The mine construction pace will be adjusted to start production in a “timely fashion”, the Quebec-focused junior said on Monday.
At the Shawinigan commercial plant, detailed engineering will continue, but construction is on hold until additional financing is secured. The company noted that detailed engineering should contribute to reducing construction and commissioning risks for the plant.
The TSX-listed firm recently revealed that it needs another $375-million to complete the mine and electrochemical plant projects.
In an update on its Whabouchi mine development, Nemaska said that Clarksons Platou Securities and National Bank Financial were leading a dual-track financing action plan, including an equity raise and merger and acquisition opportunities to carry the project through the production stage.
This formed part of the review of “strategic alternatives” available to the corporation.
“The past couple of weeks have allowed us to develop an action plan to enable a more efficient and prudent pursuit of our activities. Realistic, yet difficult, decisions had to be made to increase control over our operations until additional financing is completed or other strategic alternatives are achieved,” said president and CEO Guy Bourassa.
Meanwhile, Nemaska announced that VP for operations, Robert Beaulieu would take the helm of construction activities for the Whabouchi mine and the Shawinigan electrochemical plant. He would be supported by Ronald Bougie, who joined Nemaska on Monday as VP for engineering and construction.
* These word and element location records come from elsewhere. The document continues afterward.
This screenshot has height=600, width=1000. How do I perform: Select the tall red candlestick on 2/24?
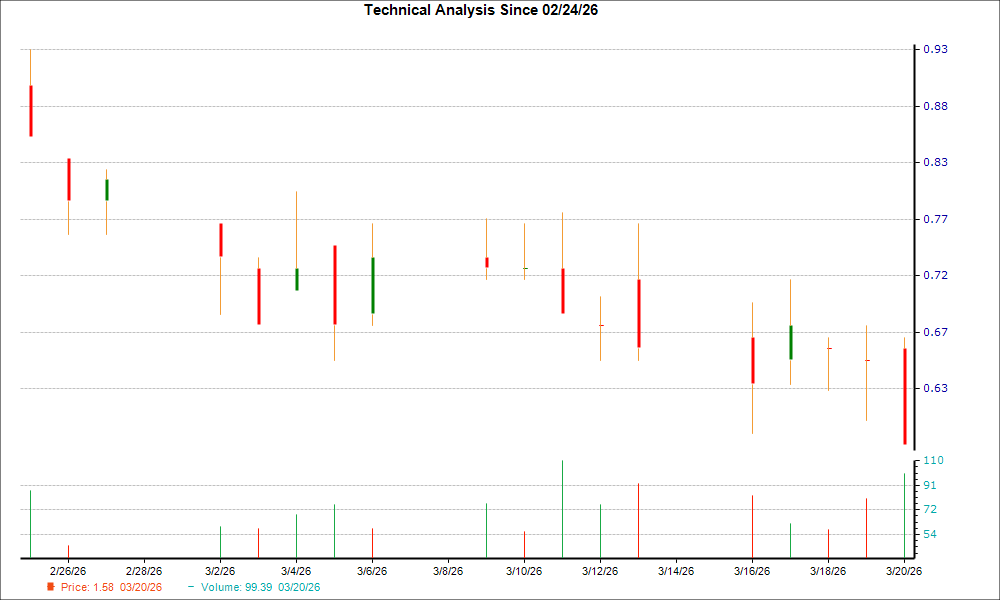[30, 110]
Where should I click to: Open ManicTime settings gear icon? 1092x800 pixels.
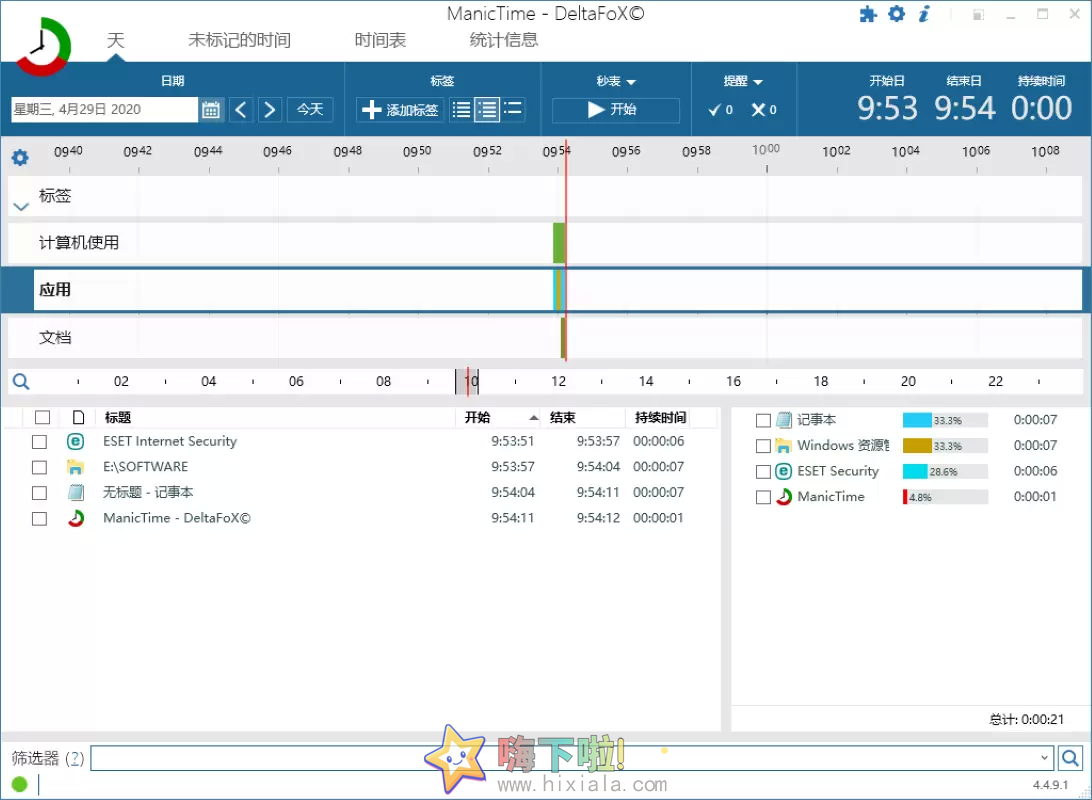click(896, 14)
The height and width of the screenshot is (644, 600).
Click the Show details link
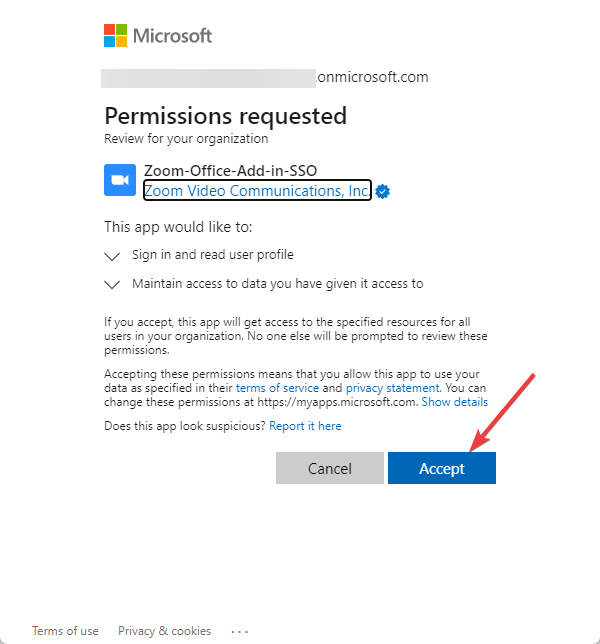[x=454, y=402]
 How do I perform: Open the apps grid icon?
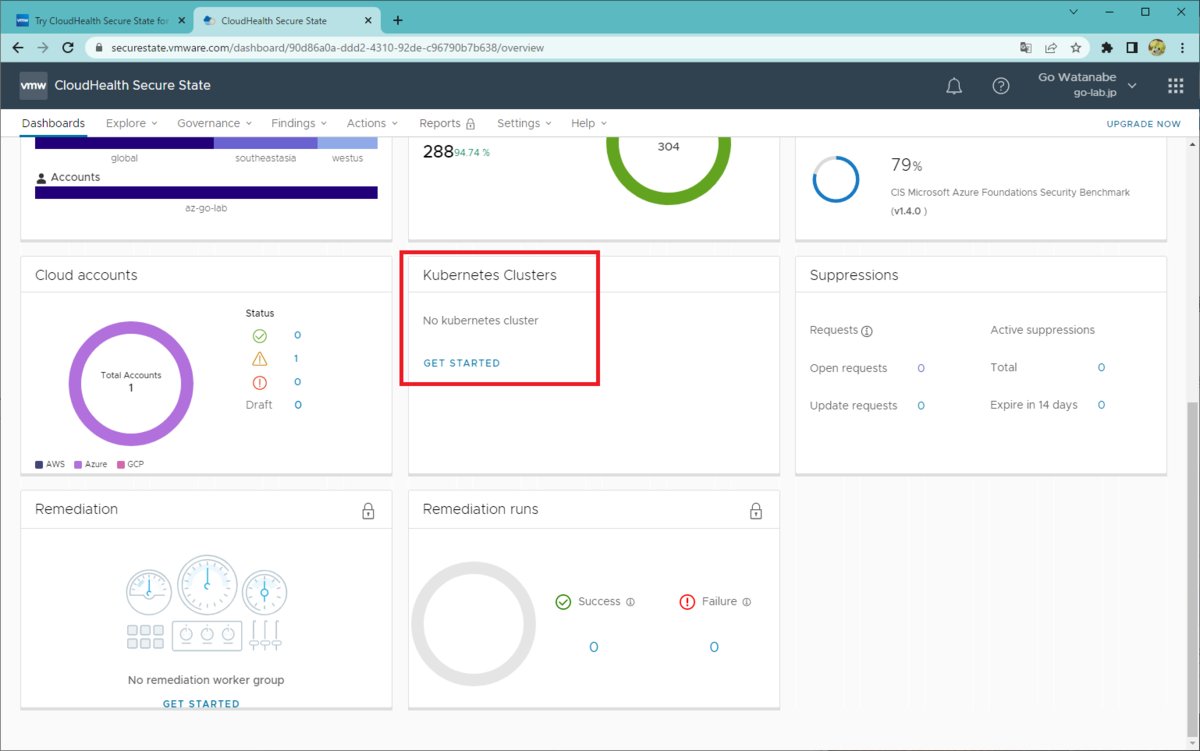click(x=1176, y=86)
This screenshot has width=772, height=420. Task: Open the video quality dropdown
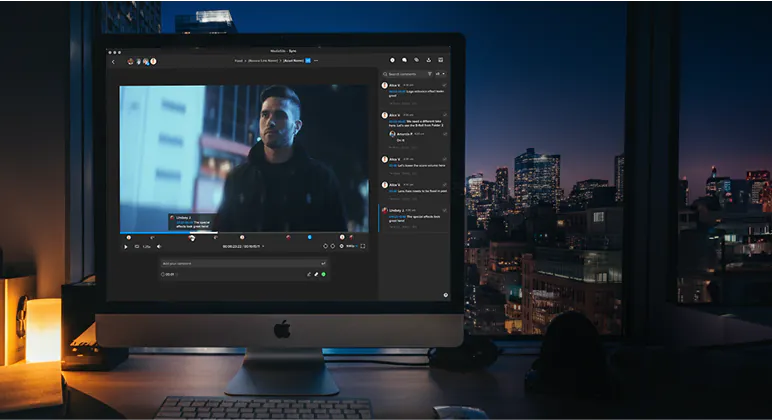(351, 246)
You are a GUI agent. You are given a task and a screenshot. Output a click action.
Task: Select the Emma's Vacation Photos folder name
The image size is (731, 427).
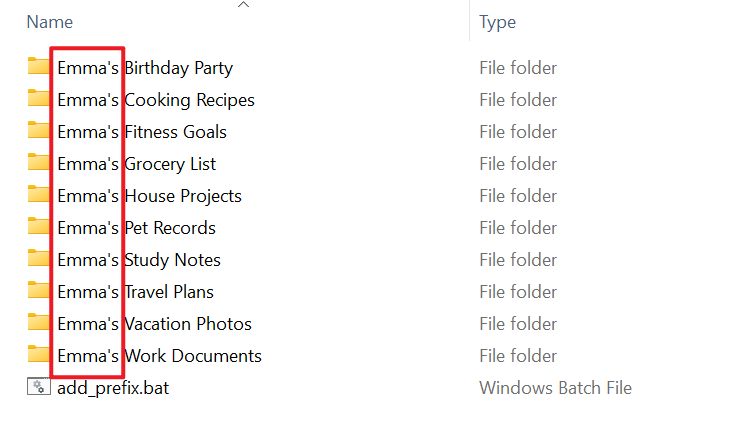(x=155, y=324)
The initial capital cost estimate for the Whabouchi mine and Shawinigan plant was C$874.4-million, but eight months into construction, Nemaska announced that it would need an additional C$375-million.
Over the life-of-mine, the mine is expected to produce seven-million tonnes of spodumene concentrate, which will be converted into 770 000 t of battery-grade lithium hydroxide and 361 000 t of battery-grade lithium carbonate.
Last month, Nemaska terminated a supply agreement with Livent, which it was supposed to start supplying in April at a rate of 8 000 t/y, after failing to renegotiate a revised schedule of supply. NYSE-listed Livent has said that it will enforce its rights and resume arbitration.